Her name is Harriet and she is the WORST. 

After 26 years of living together I’d finally given a name to the voice that lived in my head, criticizing my every move.

To be clear, this was not my idea. My therapist Lisa, suggested it to me after a few sessions working together.

I had begun seeing Lisa when things starting to implode in my world.

Everything was going really well in my career. I had a great relationship with a man I loved. From the outside things looked great.

But, on the inside, I was crippled with anxiety.

All the skills, I’d used to become “successful” had started to backfire.

Pushing through, turned to panic attacks.

The anxiety itself wasn’t enough to get me to go to therapy. It wasn’t until my body showed signs of physical burnout that I decided it was time to make a change.

So, there I was seated across from Lisa in her high-rise San Francisco office.

Naming Harriet wasn’t easy. When Lisa first made the suggestion, I felt paralyzed. As much as I wanted to be “good at therapy” (HA). I actually wasn’t able to do it in the first session.

Harriet even weighed in on the naming process.

“This is dumb.”

“Embarrassing”.

“Look at you, you can’t even come up with a name.”

I told you she was brutal.

The next week, I sat on the couch and when Lisa asked me if I came up with a name, I laughed nervously and looked down at my lap. “Harriet”.

In many ways that day marked the beginning of a lot. Most important, it marked the beginning of a de-identification process between me and the critical voices in my head.

Let me go ahead and get this out of the way right now: we all have critical voices in our head. It’s not abnormal and it’s actually not even a problem.

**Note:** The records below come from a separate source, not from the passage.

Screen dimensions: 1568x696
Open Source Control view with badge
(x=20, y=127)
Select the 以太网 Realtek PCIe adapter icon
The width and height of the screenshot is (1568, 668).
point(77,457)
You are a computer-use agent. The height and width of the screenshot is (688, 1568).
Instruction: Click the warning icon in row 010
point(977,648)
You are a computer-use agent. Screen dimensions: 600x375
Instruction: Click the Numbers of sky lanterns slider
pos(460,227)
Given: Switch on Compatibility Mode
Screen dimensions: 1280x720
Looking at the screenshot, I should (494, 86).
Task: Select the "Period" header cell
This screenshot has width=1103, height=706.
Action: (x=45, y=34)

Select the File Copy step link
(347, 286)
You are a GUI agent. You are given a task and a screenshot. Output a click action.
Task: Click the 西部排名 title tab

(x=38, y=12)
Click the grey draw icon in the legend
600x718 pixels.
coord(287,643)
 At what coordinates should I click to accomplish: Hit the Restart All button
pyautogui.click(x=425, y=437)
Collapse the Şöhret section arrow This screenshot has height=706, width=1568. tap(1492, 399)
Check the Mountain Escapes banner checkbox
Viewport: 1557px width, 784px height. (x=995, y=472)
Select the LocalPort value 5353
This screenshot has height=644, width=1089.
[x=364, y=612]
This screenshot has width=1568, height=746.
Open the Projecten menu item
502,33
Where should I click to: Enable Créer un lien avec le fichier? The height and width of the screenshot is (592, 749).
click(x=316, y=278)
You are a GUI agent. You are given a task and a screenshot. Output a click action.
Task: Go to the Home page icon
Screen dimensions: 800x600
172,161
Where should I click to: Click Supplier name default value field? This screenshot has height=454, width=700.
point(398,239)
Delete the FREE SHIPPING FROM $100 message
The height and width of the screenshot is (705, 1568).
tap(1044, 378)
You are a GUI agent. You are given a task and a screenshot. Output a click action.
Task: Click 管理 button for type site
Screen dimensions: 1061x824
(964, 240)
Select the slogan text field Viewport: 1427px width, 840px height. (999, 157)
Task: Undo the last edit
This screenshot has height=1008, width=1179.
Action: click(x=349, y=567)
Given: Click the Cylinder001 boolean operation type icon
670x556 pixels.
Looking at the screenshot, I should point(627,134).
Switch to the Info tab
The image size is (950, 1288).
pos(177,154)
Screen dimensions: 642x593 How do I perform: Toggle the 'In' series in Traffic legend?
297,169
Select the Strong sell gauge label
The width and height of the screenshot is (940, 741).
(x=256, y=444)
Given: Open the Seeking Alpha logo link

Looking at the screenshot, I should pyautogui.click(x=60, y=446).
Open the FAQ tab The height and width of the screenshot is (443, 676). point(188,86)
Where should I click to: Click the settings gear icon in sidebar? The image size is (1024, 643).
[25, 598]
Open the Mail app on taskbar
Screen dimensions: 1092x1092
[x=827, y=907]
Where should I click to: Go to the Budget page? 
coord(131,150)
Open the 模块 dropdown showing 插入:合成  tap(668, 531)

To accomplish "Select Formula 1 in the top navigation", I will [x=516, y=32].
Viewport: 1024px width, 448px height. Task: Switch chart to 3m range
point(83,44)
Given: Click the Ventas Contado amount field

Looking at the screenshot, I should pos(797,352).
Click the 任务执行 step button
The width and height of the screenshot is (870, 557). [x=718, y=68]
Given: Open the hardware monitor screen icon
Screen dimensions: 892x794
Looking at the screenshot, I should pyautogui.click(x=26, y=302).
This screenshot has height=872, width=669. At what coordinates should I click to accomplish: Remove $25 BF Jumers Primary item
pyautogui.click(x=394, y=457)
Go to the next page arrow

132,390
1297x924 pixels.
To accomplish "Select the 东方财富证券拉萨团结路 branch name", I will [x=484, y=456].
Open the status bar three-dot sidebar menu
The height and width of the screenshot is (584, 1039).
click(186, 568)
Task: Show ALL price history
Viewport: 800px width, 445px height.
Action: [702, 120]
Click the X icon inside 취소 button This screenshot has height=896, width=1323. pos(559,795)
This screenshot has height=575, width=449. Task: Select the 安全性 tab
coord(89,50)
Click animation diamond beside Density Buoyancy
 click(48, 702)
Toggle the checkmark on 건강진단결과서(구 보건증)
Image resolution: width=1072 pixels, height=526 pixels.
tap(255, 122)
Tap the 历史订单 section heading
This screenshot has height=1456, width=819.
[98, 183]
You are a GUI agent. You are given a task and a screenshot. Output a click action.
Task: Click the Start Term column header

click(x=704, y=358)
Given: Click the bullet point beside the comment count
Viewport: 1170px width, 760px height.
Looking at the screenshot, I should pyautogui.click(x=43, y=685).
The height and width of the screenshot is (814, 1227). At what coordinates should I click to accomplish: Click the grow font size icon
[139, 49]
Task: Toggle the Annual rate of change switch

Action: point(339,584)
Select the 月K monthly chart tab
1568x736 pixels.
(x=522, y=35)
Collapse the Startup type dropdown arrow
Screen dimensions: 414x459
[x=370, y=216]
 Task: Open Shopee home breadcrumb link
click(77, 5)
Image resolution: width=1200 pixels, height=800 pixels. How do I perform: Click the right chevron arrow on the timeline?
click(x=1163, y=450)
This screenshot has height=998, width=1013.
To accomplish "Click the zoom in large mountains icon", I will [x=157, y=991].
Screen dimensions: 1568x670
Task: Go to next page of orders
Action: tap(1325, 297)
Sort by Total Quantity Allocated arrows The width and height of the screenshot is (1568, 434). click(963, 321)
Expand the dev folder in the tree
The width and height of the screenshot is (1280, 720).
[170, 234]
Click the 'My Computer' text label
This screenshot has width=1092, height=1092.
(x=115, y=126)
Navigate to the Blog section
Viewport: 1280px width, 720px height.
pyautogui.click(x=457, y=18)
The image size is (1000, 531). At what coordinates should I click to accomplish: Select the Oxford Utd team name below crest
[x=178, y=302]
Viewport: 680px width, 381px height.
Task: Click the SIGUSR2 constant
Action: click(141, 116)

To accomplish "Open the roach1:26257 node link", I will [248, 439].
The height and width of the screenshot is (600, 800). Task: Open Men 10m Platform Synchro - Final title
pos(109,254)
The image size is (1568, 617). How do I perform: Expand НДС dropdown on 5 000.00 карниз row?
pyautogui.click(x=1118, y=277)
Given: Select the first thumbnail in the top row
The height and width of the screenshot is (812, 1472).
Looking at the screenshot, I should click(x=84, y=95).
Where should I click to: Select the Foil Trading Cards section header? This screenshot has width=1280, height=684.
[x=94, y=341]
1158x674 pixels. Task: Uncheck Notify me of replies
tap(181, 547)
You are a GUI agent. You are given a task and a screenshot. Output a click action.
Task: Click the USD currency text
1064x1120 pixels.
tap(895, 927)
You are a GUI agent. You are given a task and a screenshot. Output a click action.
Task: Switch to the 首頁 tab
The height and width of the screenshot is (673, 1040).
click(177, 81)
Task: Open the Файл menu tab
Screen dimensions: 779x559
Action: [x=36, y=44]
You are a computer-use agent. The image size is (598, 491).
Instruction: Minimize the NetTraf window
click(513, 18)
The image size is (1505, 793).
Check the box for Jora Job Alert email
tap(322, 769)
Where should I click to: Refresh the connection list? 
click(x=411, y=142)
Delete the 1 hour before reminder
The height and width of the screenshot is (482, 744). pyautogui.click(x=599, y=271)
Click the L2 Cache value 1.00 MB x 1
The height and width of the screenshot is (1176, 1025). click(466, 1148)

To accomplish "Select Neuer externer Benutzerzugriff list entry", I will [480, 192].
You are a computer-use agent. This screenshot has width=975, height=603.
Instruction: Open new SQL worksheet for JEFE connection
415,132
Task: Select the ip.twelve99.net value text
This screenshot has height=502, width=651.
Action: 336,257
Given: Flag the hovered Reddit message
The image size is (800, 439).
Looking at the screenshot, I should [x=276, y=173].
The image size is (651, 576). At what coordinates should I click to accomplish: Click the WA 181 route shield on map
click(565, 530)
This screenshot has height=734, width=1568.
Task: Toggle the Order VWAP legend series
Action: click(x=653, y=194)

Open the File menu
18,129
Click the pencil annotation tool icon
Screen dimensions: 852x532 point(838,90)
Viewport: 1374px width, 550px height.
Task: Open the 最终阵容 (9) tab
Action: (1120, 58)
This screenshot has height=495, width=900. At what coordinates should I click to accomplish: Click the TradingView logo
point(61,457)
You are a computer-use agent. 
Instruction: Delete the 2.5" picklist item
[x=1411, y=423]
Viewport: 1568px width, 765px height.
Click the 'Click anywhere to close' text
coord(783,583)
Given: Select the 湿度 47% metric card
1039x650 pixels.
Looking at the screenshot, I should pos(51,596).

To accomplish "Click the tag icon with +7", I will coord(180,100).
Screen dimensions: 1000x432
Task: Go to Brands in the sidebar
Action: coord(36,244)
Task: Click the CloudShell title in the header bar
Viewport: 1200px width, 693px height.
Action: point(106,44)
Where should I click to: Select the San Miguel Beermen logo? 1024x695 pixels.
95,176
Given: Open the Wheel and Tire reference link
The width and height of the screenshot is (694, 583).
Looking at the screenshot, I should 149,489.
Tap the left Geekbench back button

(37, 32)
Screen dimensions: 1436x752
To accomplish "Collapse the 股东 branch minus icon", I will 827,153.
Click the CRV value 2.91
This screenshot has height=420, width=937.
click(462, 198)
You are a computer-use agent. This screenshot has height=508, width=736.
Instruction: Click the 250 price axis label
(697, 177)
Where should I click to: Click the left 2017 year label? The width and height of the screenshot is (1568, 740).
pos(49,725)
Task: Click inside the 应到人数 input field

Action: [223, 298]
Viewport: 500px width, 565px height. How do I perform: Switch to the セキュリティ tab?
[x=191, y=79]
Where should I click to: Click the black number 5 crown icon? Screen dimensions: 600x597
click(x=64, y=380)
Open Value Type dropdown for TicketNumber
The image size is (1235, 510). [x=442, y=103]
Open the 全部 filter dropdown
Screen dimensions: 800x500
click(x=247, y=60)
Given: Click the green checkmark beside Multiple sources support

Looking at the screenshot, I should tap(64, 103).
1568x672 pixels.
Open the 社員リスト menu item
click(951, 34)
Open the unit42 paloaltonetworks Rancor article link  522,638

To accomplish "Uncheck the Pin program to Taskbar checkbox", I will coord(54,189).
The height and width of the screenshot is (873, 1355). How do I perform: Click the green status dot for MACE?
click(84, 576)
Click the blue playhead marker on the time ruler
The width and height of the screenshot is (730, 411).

The problem isn’t that they’re there. The problem is that that we identify as them.

We believe them. And we give them control over our lives.

Naming our critic creates a separation between ourselves and the voice. When I did that, I could hear the criticism for what it was: just a thought. Not me. Not my identity. In this process I created distance. In this distance, my freedom began to grow.

What I didn’t expect when naming my critic, and one of the reasons that I often recommend this practice to my clients is the levity that it brings to the situation.

Something about animating this voice by giving it a name, brings some silliness to the situation. “Harriet was really on one this week!” I’d proclaim as I plopped myself across from Lisa.

I began to notice trends. When she showed up and when she stayed quiet.

Then, one day it happened.

I was standing in office kitchen of the start-up that I worked at in Redwood City. As I grabbed a glass from the cupboard, old Harriet started her engine. She was on about something I said or did in the last meeting.

This time it was different though. Something unexpected happened.

A new voice: “Don’t talk to her like that.”

I rasied my eyebrows in surprise and smiled to myself.

I don’t know who that was but something was working.

Since then the nicer voices have gotten louder and the Harriets of my inner world have gotten quieter. As I grow and take on new challenges, I meet different versions, different flavors, deeper layers, new levels.

I strengthen the parts that protect and support me and take power from the parts that criticize or sabotage.

Harriet’s not so bad after all. She shows up every once in awhile when I’m depleted, worn out, or hungry. When she does, I see her for what she is: a call back home and a reminder to give my inner world some much needed attention.